In a draft resolution that will be submitted to the Russian government together with the reams of evidence presented by the scientists at the symposium, participants state that, in their view, the evidence is overwhelming that, “Each human life begins at the moment of conception.”
The resolution goes on to denounce philosophies that justify the killing of an unborn child based upon the fact that the child has not reached a certain stage of development, and says that participants “support all initiatives aimed at restricting and prohibiting all forms of prenatal infanticide.”
According to organizers, scientists and attendees at the symposium came from 100 cities and 12 different countries. They represented various sciences, including embryology, sociology, psychology, obstetrics and gynecology, among others.

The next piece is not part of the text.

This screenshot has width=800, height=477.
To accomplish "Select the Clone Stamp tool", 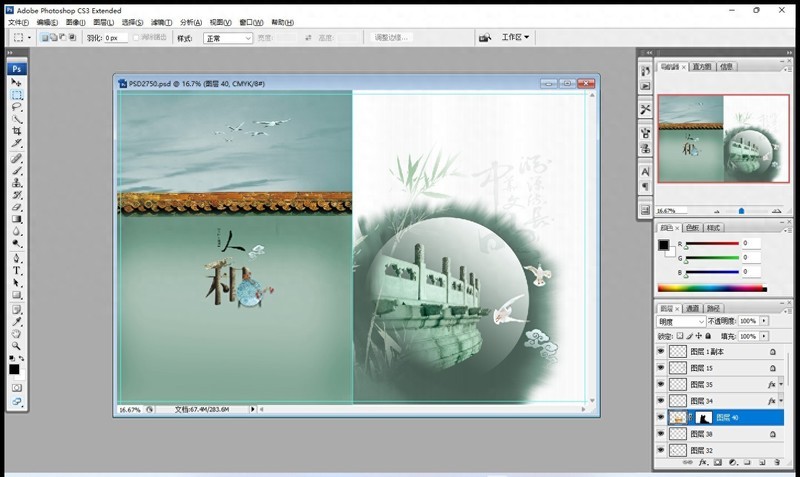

Dr. Maureen Condic, a professor of obstetrics and gynecology from the University of Utah, explained that there is "universal" agreement that the unborn child can detect pain as early as eight weeks, and certainly by the second trimester. “And yet we tolerate ripping a human being of this age apart in the womb during abortion,” she said.
Another impassioned presentation was given by Dr. Gregory Brekhman, professor of obstetrics and gynecology from Israel’s Integrative Research Institute, on the “emotional life of a prenatal child,” pointing to evidence that unborn babies are conscious, and that children can even remember their time in their mother’s wombs. “The subject matter has been the essence of my life,” Dr. Brekhman said, declaring, “A fetus in the uterus is a mentally functioning being that should be respectfully called a child.”
Also present at the opening of the festival was Russian Orthodox Archpriest Dmitri Smirnov, head of the Patriarchate's Commission on the Family, Protection of Motherhood, and Childhood, widely credited as being a major driving force behind the formation of Russia’s pro-life movement following the collapse of Communism in the country.
Archpriest Smirnov told participants that Moscow’s Patriarch, Alexy II, had personally blessed his participation in the symposium.
“Modern society insists on the freedom of any perversion,” he said, including “the perversion of allowing the government to pay for the killing of a child by his mother.” He expressed his hope that participants in the symposium would be able to counteract the “mass disinformation media,” and to plant in the minds of youth “reasonable science or doctrine based on the holy frankness of God.”
The symposium is the first of three planned, each intended to bring together the cream of the crop of specialists in their fields to address a particular aspect of the abortion issue. Future symposiums will focus on how abortion and abortifacient drugs affect women, and the link between abortion and eugenics and neo-Malthusianism.
Festival President Sergei Chesnokov said that the three symposiums are arranged around the theme of how abortion kills either: the unborn child, the nation, or the child’s mother.